## Exercise instructions
Copy out the entries that follow. Leave none out.

####

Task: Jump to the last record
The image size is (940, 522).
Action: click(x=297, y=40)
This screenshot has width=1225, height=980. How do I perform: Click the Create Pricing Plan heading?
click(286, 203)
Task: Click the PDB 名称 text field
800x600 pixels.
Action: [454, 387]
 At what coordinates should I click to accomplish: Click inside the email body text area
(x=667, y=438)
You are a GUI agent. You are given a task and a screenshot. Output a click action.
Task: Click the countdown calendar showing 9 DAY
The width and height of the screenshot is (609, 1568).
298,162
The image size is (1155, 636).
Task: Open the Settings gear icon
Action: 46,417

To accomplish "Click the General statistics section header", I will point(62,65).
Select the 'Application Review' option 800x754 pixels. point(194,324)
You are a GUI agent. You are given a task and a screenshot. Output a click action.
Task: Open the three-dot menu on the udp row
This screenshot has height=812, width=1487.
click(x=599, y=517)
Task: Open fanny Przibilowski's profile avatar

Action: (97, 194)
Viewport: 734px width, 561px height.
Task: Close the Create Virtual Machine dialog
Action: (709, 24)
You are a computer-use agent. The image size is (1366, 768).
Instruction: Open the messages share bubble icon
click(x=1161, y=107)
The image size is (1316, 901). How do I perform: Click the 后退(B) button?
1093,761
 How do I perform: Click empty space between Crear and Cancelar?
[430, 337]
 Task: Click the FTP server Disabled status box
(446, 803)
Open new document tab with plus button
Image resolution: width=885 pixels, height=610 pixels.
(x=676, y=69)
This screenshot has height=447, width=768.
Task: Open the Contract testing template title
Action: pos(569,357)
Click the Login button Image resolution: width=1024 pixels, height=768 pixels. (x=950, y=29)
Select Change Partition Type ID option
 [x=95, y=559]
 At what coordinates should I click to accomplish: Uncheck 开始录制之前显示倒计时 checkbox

####

## The completed task
Task: Jump to the last record
The image size is (940, 522).
Action: click(x=297, y=40)
This screenshot has width=1225, height=980. How do I perform: Click the Create Pricing Plan heading?
click(286, 203)
Task: Click the PDB 名称 text field
800x600 pixels.
Action: [454, 387]
 At what coordinates should I click to accomplish: Click inside the email body text area
(x=667, y=438)
You are a GUI agent. You are given a task and a screenshot. Output a click action.
Task: Click the countdown calendar showing 9 DAY
The width and height of the screenshot is (609, 1568).
298,162
The image size is (1155, 636).
Task: Open the Settings gear icon
Action: 46,417

To accomplish "Click the General statistics section header", I will point(62,65).
Select the 'Application Review' option 800x754 pixels. point(194,324)
You are a GUI agent. You are given a task and a screenshot. Output a click action.
Task: Open the three-dot menu on the udp row
This screenshot has height=812, width=1487.
click(x=599, y=517)
Task: Open fanny Przibilowski's profile avatar

Action: (97, 194)
Viewport: 734px width, 561px height.
Task: Close the Create Virtual Machine dialog
Action: (709, 24)
You are a computer-use agent. The image size is (1366, 768).
Instruction: Open the messages share bubble icon
click(x=1161, y=107)
The image size is (1316, 901). How do I perform: Click the 后退(B) button?
1093,761
 How do I perform: Click empty space between Crear and Cancelar?
[430, 337]
 Task: Click the FTP server Disabled status box
(446, 803)
Open new document tab with plus button
Image resolution: width=885 pixels, height=610 pixels.
(x=676, y=69)
This screenshot has height=447, width=768.
Task: Open the Contract testing template title
Action: pos(569,357)
Click the Login button Image resolution: width=1024 pixels, height=768 pixels. (x=950, y=29)
Select Change Partition Type ID option
 [x=95, y=559]
 At what coordinates should I click to accomplish: Uncheck 开始录制之前显示倒计时 checkbox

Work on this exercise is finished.